__Your task__. Can you reproduce all of the data below line for line, with no changes?

--- BEGIN Material supplied ---

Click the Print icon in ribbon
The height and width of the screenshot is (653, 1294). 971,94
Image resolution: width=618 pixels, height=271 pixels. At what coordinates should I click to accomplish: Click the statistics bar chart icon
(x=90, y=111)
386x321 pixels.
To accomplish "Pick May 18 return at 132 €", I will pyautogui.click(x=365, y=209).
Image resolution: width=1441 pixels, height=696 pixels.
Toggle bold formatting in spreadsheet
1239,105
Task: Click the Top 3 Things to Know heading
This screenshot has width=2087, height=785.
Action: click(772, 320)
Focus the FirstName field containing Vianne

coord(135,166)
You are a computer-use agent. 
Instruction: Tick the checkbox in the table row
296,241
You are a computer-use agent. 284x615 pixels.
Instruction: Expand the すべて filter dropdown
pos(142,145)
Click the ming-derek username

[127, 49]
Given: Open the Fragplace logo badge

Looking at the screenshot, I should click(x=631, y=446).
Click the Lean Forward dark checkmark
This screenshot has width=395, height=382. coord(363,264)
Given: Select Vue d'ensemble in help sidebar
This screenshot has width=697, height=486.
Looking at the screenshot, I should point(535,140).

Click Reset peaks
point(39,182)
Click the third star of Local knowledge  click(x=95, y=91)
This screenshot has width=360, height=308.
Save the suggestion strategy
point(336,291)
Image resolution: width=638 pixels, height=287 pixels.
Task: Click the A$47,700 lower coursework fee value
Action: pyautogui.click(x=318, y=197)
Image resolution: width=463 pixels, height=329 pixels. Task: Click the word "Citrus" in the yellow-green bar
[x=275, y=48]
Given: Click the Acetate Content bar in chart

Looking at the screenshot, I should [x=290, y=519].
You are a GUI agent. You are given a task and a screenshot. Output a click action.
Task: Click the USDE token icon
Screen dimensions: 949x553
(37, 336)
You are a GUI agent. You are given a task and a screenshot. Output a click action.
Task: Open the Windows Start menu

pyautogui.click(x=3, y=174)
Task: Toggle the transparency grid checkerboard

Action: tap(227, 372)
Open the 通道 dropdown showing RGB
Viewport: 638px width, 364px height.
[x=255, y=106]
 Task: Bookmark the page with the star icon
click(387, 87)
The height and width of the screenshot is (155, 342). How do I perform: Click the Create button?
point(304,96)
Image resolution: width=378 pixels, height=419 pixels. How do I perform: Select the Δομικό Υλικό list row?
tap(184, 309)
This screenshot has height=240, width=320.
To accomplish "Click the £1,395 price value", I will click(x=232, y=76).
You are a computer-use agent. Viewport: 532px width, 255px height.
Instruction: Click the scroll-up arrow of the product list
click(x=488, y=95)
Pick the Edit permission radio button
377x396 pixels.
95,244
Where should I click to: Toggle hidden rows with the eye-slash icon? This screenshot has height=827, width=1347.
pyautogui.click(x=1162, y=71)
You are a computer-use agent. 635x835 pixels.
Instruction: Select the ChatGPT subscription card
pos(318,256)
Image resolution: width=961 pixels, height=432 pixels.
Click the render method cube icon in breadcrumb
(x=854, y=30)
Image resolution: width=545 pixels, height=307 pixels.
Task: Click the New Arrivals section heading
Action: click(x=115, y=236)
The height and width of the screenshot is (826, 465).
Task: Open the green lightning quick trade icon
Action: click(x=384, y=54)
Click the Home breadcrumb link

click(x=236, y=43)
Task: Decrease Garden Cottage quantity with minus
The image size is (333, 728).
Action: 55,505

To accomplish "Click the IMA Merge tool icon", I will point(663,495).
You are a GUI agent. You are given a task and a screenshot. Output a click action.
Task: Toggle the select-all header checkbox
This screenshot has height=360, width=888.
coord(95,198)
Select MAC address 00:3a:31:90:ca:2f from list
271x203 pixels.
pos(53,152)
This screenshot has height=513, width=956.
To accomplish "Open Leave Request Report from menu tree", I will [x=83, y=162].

--- END Material supplied ---

__Response for this exercise__.
Click the Print icon in ribbon
The height and width of the screenshot is (653, 1294). 971,94
Image resolution: width=618 pixels, height=271 pixels. At what coordinates should I click to accomplish: Click the statistics bar chart icon
(x=90, y=111)
386x321 pixels.
To accomplish "Pick May 18 return at 132 €", I will pyautogui.click(x=365, y=209).
Image resolution: width=1441 pixels, height=696 pixels.
Toggle bold formatting in spreadsheet
1239,105
Task: Click the Top 3 Things to Know heading
This screenshot has width=2087, height=785.
Action: click(772, 320)
Focus the FirstName field containing Vianne

coord(135,166)
You are a computer-use agent. 
Instruction: Tick the checkbox in the table row
296,241
You are a computer-use agent. 284x615 pixels.
Instruction: Expand the すべて filter dropdown
pos(142,145)
Click the ming-derek username

[127, 49]
Given: Open the Fragplace logo badge

Looking at the screenshot, I should click(x=631, y=446).
Click the Lean Forward dark checkmark
This screenshot has width=395, height=382. coord(363,264)
Given: Select Vue d'ensemble in help sidebar
This screenshot has width=697, height=486.
Looking at the screenshot, I should point(535,140).

Click Reset peaks
point(39,182)
Click the third star of Local knowledge  click(x=95, y=91)
This screenshot has width=360, height=308.
Save the suggestion strategy
point(336,291)
Image resolution: width=638 pixels, height=287 pixels.
Task: Click the A$47,700 lower coursework fee value
Action: pyautogui.click(x=318, y=197)
Image resolution: width=463 pixels, height=329 pixels. Task: Click the word "Citrus" in the yellow-green bar
[x=275, y=48]
Given: Click the Acetate Content bar in chart

Looking at the screenshot, I should [x=290, y=519].
You are a GUI agent. You are given a task and a screenshot. Output a click action.
Task: Click the USDE token icon
Screen dimensions: 949x553
(37, 336)
You are a GUI agent. You are given a task and a screenshot. Output a click action.
Task: Open the Windows Start menu

pyautogui.click(x=3, y=174)
Task: Toggle the transparency grid checkerboard

Action: tap(227, 372)
Open the 通道 dropdown showing RGB
Viewport: 638px width, 364px height.
[x=255, y=106]
 Task: Bookmark the page with the star icon
click(387, 87)
The height and width of the screenshot is (155, 342). How do I perform: Click the Create button?
point(304,96)
Image resolution: width=378 pixels, height=419 pixels. How do I perform: Select the Δομικό Υλικό list row?
tap(184, 309)
This screenshot has height=240, width=320.
To accomplish "Click the £1,395 price value", I will click(x=232, y=76).
You are a computer-use agent. Viewport: 532px width, 255px height.
Instruction: Click the scroll-up arrow of the product list
click(x=488, y=95)
Pick the Edit permission radio button
377x396 pixels.
95,244
Where should I click to: Toggle hidden rows with the eye-slash icon? This screenshot has height=827, width=1347.
pyautogui.click(x=1162, y=71)
You are a computer-use agent. 635x835 pixels.
Instruction: Select the ChatGPT subscription card
pos(318,256)
Image resolution: width=961 pixels, height=432 pixels.
Click the render method cube icon in breadcrumb
(x=854, y=30)
Image resolution: width=545 pixels, height=307 pixels.
Task: Click the New Arrivals section heading
Action: click(x=115, y=236)
The height and width of the screenshot is (826, 465).
Task: Open the green lightning quick trade icon
Action: click(x=384, y=54)
Click the Home breadcrumb link

click(x=236, y=43)
Task: Decrease Garden Cottage quantity with minus
The image size is (333, 728).
Action: 55,505

To accomplish "Click the IMA Merge tool icon", I will point(663,495).
You are a GUI agent. You are given a task and a screenshot. Output a click action.
Task: Toggle the select-all header checkbox
This screenshot has height=360, width=888.
coord(95,198)
Select MAC address 00:3a:31:90:ca:2f from list
271x203 pixels.
pos(53,152)
This screenshot has height=513, width=956.
To accomplish "Open Leave Request Report from menu tree", I will [x=83, y=162].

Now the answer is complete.